With the scales falling away from Minnie's eyes and life opening up to more hedonistic, if not somewhat illicit, pursuits, director Marielle Heller's take on Phoebe Gloeckner's 2002 graphic novel of the same name skirts uncomfortably between the stunning performance of its actors and its rather icky subject matter.

Powley excels as Minnie, the wannabe graphic artist whose idol is Aline Kominsky and channels all the nervous energy as she heads out on this road with pure effervescence. But Minnie doesn't escape the trappings of childhood as she sways from childish tantrums to immature outbursts when things don't go her way - equally, her wisdom beyond her years separates her from both her mother and her friends, and Powley and Kristen Wiig as her mum make great fist of their few scenes together.

Certainly, for Minnie, it's a case of everything being the same, but everything being completely different and with copious voice-over and on screen animations springing up left, right and centre (an occasionally over-used narrative tic to provide more insight, which lost its initial freshness), we definitely get a taste of the blurred perceptions of love, lust and licentiousness bubbling away in her consciousness.

But despite appreciating the confident sexual swagger and self-deflating bluster of Minnie, and the performances of Powley, Wiig and Skarsgard, it's difficult to shake the actual reality of the film - a 35 year old having sex with the 15 year old daughter of his girlfriend, even with the humour and continual looseness of touch with which Heller handles the material.

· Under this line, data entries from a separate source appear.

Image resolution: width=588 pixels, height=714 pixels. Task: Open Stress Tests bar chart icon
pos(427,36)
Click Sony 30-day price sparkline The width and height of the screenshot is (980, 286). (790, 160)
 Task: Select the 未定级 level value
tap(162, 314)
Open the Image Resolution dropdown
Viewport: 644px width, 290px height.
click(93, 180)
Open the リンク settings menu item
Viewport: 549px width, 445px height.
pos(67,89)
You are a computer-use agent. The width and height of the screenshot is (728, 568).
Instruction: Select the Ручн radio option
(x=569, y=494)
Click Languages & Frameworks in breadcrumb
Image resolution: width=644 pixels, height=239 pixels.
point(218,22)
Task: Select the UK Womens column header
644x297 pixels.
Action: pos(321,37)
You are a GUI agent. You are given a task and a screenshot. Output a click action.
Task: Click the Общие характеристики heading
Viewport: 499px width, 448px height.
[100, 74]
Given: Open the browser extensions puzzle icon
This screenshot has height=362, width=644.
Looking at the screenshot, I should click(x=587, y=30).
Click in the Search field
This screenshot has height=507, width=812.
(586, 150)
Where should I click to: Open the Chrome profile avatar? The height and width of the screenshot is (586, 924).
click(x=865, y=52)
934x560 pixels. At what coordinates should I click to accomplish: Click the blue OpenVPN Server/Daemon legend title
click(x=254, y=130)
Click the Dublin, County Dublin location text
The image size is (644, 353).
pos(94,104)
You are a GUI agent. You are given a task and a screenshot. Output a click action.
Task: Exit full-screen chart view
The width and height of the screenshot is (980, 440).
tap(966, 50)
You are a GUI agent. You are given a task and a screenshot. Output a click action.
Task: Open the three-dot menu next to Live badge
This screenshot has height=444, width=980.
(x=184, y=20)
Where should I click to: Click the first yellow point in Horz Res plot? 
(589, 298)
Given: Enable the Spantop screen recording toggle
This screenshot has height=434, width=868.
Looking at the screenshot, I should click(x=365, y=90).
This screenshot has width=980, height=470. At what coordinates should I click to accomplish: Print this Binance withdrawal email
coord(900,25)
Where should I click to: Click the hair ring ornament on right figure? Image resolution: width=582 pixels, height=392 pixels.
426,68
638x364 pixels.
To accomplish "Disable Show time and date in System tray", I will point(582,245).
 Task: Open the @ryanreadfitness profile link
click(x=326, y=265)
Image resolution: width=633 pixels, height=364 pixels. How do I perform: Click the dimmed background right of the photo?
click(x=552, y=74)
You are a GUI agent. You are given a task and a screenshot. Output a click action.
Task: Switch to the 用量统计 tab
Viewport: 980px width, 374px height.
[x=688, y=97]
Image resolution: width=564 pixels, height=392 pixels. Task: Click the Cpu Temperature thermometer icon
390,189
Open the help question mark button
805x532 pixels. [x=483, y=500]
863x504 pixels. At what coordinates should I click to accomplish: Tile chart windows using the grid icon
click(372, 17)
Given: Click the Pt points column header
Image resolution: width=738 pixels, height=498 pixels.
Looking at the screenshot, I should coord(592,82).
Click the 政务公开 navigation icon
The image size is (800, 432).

Granted, there will be self-recognition and appreciation by many over the story arcs, and the frankness of the way the material is handled is to be applauded; however, there's no denying its lack of moralising over Minnie's actions may also polarise some, but there's absolutely no doubting this is Powley's career-defining moment, a vibrant and shimmering turn that eclipses the material and provides a 70s tinged joie de vivre that's hard to shake, long after the troubling story has left you.